You can do better than that build and cheaper IMO

That build is overkill on MB, GPU and PSU, save some on those components and get more RAM and better CPU
 

Ryze Signs

New Member
I build all my own rigs and servers. My daily driver is a used dell workstation I bought for $60 added 64 gb ram an SSD, and a AMD workstation card. All in was around $400. Everyone's stuff is saved to a TrueNAS server I built from a barbones supermicro server off eBay. It backs up nightly to another one at my house.
 

visual800

Active Member
i use dell xps systems and tey are reasonbly priced and do a fine job. I buy used computers off ebay and have had no problem. no windows updates and my computer will last about 10 years. Aint no sense in spending thousand of bucks on something that has the same components (basically) to get the job done. I think the key to a computer lasting long term is cutting updates off. Same thing goes for iphones.

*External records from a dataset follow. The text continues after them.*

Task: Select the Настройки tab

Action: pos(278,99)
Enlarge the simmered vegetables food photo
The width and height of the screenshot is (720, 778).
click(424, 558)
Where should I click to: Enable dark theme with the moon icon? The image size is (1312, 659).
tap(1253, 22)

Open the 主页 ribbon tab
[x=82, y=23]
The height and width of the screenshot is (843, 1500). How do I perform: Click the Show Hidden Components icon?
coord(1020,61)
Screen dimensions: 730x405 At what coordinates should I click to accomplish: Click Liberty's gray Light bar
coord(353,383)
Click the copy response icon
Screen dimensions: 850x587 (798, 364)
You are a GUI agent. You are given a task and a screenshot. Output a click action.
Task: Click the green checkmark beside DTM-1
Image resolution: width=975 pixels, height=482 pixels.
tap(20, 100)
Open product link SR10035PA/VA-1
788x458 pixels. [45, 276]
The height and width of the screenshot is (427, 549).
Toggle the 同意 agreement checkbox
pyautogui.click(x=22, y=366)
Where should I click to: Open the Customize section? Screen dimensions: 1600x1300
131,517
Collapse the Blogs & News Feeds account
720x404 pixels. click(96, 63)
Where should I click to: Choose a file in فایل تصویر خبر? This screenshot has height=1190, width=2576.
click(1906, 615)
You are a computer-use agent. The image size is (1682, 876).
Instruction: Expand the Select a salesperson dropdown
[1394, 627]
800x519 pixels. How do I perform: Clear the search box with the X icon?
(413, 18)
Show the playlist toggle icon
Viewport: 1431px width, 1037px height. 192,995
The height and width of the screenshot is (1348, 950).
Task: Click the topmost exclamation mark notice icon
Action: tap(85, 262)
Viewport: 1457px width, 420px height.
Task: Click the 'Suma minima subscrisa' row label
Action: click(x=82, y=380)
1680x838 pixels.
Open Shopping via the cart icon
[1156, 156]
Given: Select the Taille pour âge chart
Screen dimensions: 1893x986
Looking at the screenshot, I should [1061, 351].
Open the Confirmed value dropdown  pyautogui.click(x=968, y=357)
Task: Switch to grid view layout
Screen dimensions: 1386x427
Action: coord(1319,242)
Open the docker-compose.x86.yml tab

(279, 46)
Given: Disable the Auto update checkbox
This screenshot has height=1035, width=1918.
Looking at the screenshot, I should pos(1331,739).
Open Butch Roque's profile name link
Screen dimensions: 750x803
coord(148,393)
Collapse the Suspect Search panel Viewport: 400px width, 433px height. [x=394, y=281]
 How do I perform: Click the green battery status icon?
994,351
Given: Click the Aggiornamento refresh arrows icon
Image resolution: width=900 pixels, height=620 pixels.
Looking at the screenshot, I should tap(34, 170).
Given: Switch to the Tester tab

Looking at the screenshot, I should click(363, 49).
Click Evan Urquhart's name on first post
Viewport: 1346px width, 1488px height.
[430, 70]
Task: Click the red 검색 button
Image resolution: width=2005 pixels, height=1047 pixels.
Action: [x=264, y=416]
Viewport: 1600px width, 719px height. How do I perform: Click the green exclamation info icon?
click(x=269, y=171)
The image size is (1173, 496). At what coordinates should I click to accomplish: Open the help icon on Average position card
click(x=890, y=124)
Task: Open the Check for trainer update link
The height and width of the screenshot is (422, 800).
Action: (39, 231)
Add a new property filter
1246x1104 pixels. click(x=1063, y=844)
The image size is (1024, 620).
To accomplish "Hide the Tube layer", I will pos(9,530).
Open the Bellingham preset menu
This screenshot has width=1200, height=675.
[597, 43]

Updates are the killers to everything, just my 2 cents. You start updating crap and cables stop working, devices stop working Ive had sign software not work with updates, just a vicious cycle
 

DL Signs

Never go against the family
IF we order one of these, it'll be configured with the Ultra 9 285K processor, 128gb (or 192gb) of ram, depending on whether they'll work a little better on pricing. It'll have a 1tb ssd program drive, a 2tb ssd scratch drive. I have a 6tb hdd for customer files that gets backed up daily off-site that'll take up one of the bays, and still have extra empty bays. Gpu will be the 4070 Ti super 16gb. Case, mb, and ps would stay the default. Yes the ps is overkill, but that's what comes with this series. Still well under 4k, lots of expansion options.

Still up in the air...

It'll be running the usual graphic software, Adobe, Serif, etc, for graphic design and illustrations. For cad drawings & renderings I use ActCad, Blender... Everything is slightly more than my home system, where I run the same stuff with a three monitor array and a drawing tablet. Home system keeps up pretty good.
 

WildWestDesigns

Active Member
I tend to like true workstation rigs (server grade components), those are the ones that I recommend. In some ways overkill, but in others not so much. It just depends on workflow.

...Blender...

I tend to be using this program more and more from 2D vector work, hand drawn animation (gotta love the GP tool) to even VSE and compositing as well. As far as CAD renderings and the like, are you doing any really high poly work (I tend to do more so for articulating toys)? That's where getting beefier really does help. If nothing is really high poly sculpting rather low poly (or close to that), have plenty of wiggle room there.
 

DL Signs

Never go against the family
I tend to be using this program more and more from 2D vector work, hand drawn animation (gotta love the GP tool) to even VSE and compositing as well. As far as CAD renderings and the like, are you doing any really high poly work (I tend to do more so for articulating toys)? That's where getting beefier really does help. If nothing is really high poly sculpting rather low poly (or close to that), have plenty of wiggle room there.
Nothing like you're doing with articulation & animation. I'm too old and cranky to have that kind of patience.

Mine is mostly construction, engineer, and electrical drawings, assembly sheets, etc.... Plus the graphic design. Most demanding will be 3d renderings for some customers, but that's not an every day thing, only for major presentations on large jobs, and I think it'll handle it. When I have taxing things to do, I do em' at home on a lesser configured workststion without any issues. Every other builder was around the same price, this one did a little better, so went ahead and pulled the trigger.